Australien führt klare Regeln für digitale Vermögenswerte ein

Neuer rechtlicher Rahmen und Maßnahmen zur Bekämpfung des Debanking: Welche Auswirkungen erwarten die Akteure im Krypto-Markt?

Die aktuelle Ankündigung der australischen Regierung zur Regulierung digitaler Vermögenswerte könnte weitreichende Auswirkungen auf die gesamte Branche haben. Im Rahmen eines neuen regulatorischen Rahmens unter Premierminister Anthony Albanese wird versucht, mehr Klarheit für Marktteilnehmer zu schaffen und gleichzeitig Risiken in Bezug auf den Verbraucherschutz und die Marktintegrität zu adressieren.

Ein Schritt in Richtung internationaler Standards

Das Finanzministerium der Regierung hat ein Papier zur Entwicklung einer innovativen digitalen Vermögensindustrie in Australien veröffentlicht, das die Regulierung von digitalen Plattformen sowie Zahlungstoken namens Stablecoins unter bestehenden Finanzdienstleistungsgesetzen vorsieht. Diese Initiative folgt dem Beispiel der Europäischen Union (EU) und Singapur, die bereits bedeutende Schritte zur Regulierung von Kryptowährungen unternommen haben.

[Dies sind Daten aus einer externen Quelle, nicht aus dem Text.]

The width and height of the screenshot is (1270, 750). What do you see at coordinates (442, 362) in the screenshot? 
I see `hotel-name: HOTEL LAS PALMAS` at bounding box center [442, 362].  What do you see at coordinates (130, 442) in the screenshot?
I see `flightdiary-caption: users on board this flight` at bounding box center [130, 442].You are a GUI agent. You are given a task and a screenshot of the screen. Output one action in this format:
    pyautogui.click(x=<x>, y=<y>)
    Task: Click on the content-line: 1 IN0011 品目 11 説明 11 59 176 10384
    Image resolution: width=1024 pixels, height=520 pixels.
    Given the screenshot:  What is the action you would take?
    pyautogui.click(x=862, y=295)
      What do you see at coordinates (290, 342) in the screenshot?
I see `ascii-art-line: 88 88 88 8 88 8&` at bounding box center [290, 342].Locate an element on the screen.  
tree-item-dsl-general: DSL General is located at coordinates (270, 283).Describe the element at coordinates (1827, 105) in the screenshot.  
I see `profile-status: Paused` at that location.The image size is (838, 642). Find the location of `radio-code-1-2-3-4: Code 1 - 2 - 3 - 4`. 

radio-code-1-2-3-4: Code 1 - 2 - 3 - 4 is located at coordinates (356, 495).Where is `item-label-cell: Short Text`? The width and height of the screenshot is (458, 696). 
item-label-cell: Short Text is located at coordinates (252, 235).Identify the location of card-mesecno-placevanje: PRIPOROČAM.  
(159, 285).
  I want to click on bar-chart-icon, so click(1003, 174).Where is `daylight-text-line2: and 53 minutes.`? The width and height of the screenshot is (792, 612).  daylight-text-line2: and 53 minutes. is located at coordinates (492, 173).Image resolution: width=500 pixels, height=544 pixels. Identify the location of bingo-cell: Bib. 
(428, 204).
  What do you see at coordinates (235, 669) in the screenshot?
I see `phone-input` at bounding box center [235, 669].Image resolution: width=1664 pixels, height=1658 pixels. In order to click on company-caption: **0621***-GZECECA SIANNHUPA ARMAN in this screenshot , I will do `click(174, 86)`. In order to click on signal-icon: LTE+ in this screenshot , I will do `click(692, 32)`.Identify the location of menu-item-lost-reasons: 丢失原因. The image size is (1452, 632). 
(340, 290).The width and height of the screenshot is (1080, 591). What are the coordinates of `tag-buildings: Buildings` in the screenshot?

Umfassende Regulierung für den Sicherheits- und Verbraucherschutz

Die vorgeschlagenen Regulierungen werden von großen Krypto-Plattformen verlangen, eine australische Finanzdienstleistungslizenz zu erwerben, während kleinerer Firmen ausgenommen sind, die nicht im Finanzdienstleistungssektor tätig sind. Zu den regulierten Bereichen zählen Krypto-Börsen, Verwahrungsdienste und speziell Plattformen, die den Handel und die Speicherung digitaler Vermögenswerte ermöglichen.

Debanking als wachsende Herausforderung

Die Regierung hat auch das Problem des Debanking angesprochen, bei dem Finanzinstitute Dienstleistungen für Krypto-Unternehmen einschränken. Die Einführung des neuen Lizenzregimes zielt darauf ab, das Risikomanagement und die Transparenz innerhalb des Sektors zu verbessern, was möglicherweise die Fälle von Debanking durch große Finanzinstitutionen verringern könnte.

Interview mit Branchenexperten

Jonathon Miller, Geschäftsführer von Australia, begrüßte die Initiative und betonte die Notwendigkeit spezifischer Gesetze, um die bestehende Unsicherheit zu verringern. „Es ist erfreulich zu sehen, dass die Dringlichkeit für spezifische Krypto-Gesetzgebung anerkannt wurde, um die bestehenden Verwirrungen und Unsicherheiten für australische Krypto-Anleger und Unternehmen anzugehen“, äußerte er gegenüber Decrypt.

Ein klarer Ausblick in die Zukunft

Die Regierung plant, im Laufe des Jahres einen Gesetzesentwurf zur öffentlichen Konsultation herauszugeben. Außerdem wird erwartet, dass die australische Wertpapier- und Investmentskommission ihre Leitlinien zu digitalen Vermögenswerten weiter verfeinert.